LAX Airport Shooting – Crisis Communication Case Study Real Time
A shooting at the LAX Airport has the media scrambling to tell the story. The media are speculating with little or no official information. More than 90 minutes into the event I’ve not seen a spokesperson on CNN from the LAPD or from the LAX Airport.
From a crisis communication standpoint in the world of public relations, media relations and crisis communications we are watching bad PR unfold in real time. I encourage you to follow along with me.
Monitor CNN, LAX Facebook, LAX Twitter, the official LAX website, the LAPD website and the TSA website. As I monitor this story, a joint news conference has just started two hours and thirty minutes into this crisis. In 2013, that is too long of a time.
Watch my quick video and image that if you were a PR person in a crisis, you could shoot a post a short video with a first critical statement added as you will see at the end of this video.
The LAX Twitter page is the only source of official information.
The LAX Facebook page has a pumpkin from Halloween yesterday.
In a crisis, every organization must have a well written crisis communication plan that would sort out all of this on a clear sunny day so that communications can happen in one hour or less of the onset of a crisis. This is Public Relations failure in action.

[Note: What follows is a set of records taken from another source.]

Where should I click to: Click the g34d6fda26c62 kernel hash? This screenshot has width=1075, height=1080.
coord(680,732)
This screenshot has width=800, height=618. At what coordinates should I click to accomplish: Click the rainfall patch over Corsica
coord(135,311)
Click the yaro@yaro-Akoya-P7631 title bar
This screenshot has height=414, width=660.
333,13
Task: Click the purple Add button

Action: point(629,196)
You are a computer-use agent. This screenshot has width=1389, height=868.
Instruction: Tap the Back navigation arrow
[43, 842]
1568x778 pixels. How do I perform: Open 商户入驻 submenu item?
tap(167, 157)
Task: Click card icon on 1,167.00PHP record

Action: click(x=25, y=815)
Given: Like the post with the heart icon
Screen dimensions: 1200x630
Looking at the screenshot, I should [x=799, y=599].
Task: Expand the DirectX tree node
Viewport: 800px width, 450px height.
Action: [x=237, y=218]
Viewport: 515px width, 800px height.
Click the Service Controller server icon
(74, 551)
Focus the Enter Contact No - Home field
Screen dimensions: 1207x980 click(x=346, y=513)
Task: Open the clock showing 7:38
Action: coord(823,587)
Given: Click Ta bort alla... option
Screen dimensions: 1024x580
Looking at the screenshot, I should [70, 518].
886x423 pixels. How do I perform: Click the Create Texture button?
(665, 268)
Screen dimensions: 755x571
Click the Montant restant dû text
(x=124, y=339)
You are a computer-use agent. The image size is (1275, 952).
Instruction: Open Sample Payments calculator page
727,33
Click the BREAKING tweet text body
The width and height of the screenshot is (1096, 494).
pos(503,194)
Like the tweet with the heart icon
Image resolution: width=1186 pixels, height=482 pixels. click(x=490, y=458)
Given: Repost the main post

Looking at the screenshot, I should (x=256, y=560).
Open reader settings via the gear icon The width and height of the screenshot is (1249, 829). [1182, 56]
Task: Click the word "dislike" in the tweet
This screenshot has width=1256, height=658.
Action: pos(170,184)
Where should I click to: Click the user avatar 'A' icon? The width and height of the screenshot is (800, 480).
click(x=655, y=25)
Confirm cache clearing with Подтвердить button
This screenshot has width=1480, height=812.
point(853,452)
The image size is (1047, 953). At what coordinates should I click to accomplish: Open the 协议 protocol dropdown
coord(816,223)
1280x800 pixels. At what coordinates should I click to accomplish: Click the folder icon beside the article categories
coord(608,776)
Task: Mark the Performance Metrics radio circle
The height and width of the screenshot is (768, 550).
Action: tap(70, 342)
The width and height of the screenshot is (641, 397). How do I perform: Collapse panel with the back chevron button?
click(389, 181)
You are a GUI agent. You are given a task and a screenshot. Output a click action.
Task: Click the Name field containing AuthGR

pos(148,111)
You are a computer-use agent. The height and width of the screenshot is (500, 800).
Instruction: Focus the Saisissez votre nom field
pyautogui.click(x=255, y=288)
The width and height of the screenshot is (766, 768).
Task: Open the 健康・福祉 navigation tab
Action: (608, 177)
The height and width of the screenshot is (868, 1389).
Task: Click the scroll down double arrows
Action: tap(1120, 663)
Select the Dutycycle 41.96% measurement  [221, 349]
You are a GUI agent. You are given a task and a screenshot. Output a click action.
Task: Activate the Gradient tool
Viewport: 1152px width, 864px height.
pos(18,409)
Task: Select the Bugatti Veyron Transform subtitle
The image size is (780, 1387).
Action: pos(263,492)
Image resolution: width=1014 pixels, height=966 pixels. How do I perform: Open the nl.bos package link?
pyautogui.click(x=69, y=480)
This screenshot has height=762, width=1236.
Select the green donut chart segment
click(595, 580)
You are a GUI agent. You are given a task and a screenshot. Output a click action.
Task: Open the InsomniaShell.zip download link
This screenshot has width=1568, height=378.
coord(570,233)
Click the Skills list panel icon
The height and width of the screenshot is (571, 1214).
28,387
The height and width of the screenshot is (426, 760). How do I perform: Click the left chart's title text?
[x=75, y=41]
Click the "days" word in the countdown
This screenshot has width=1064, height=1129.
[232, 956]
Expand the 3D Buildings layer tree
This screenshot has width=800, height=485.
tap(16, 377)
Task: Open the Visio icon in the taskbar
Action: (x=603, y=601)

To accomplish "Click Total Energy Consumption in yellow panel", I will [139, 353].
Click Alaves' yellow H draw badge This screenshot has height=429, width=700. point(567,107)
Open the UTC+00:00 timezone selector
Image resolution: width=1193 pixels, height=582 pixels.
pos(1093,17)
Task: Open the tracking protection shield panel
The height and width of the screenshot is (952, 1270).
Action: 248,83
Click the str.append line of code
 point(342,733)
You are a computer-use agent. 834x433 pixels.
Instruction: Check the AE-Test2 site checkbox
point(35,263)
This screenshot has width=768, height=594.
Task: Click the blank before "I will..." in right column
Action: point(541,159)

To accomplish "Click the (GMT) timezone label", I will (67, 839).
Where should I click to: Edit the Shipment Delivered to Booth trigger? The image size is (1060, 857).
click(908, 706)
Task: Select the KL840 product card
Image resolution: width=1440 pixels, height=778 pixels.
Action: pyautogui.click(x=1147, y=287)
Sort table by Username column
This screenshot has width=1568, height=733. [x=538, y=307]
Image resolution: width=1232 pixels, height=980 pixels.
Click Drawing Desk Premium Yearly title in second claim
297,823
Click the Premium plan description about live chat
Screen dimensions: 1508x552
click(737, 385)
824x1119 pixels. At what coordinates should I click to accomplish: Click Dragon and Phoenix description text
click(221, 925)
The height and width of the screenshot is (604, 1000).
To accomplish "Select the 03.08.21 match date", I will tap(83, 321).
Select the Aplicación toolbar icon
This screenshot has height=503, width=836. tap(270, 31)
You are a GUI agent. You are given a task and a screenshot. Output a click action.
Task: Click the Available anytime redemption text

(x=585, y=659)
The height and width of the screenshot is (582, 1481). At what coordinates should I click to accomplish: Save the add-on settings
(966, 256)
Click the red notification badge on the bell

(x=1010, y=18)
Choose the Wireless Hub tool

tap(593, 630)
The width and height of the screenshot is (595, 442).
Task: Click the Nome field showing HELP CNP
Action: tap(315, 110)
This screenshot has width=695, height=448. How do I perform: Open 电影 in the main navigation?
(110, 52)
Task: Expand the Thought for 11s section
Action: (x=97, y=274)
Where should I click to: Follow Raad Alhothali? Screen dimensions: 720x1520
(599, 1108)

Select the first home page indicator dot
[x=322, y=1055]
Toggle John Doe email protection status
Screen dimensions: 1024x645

Here it is in the nation’s second largest media market and the media are left to speculate and do phone calls with eyewitnesses.
Likely, right now, in a room somewhere, executives are managing the crisis and are too busy to approve a news release. The PR team is likely working from scratch to get the news release written and executives are trying to rewrite it. Meanwhile, a pre-written news release for this event should have been written years ago and put in a pre-written news release file.
Somedays I wonder when the PR profession will “get it.” This is one more example that they don’t.